Pensé que sería bueno que se fuera a dar una vuelta y que me dejara tranquilo un rato. Nadie se acercaba a pedirme poemas por lo que debía preguntar a los que pasaban si querían uno, atacar un poco la calle. Pero aquella niña atenuaba la exposición que sentía y además aplacaba mi soledad.

Porque no me escribes un poema a mí, le dije.

¿En la máquina?

No porque no sabes utilizarla, ¿tienes boli y papel?

¡Sí!

Ana corrió hasta desaparecer y volvió con un cuaderno.

Dame un boli que no tengo.

Se lo di.

¿Tiene que ser sobre ti?

No, hazlo de lo que quieras. De lo que se te pase por la cabeza.

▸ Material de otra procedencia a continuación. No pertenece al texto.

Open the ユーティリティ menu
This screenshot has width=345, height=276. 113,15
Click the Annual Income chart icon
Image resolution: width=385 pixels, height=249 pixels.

Ana miró hacia arriba, robándole inspiración al cielo y se puso a escribir.

Divisé un grupo de ancianos que me llamó mucho la atención. Había dos señoras mayores sentadas en un banco charlando con otro abuelo sentado en una bicicleta. Éste hablaba gesticulando con chulería, con una gorrilla torcida sobre la cabeza. El tipo apoyaba los antebrazos en el manillar, se erguía otra vez, giraba el manillar, se colocaba la gorrilla y seguía hablando con ellas.  Todo sin bajarse de la bici, lo que animaba su cortejo. Parecían chavales de trece años. Es inevitable, pensé, tarde o temprano el tiempo se encargará de devolvernos a la infancia.

¡Oye!, gritó Ana. Que ya he terminado mi poema. Es sobre mi perro Daf. Es que tengo un perro sabes… y es tan bonito. Hazle una foto como haces a los tuyos.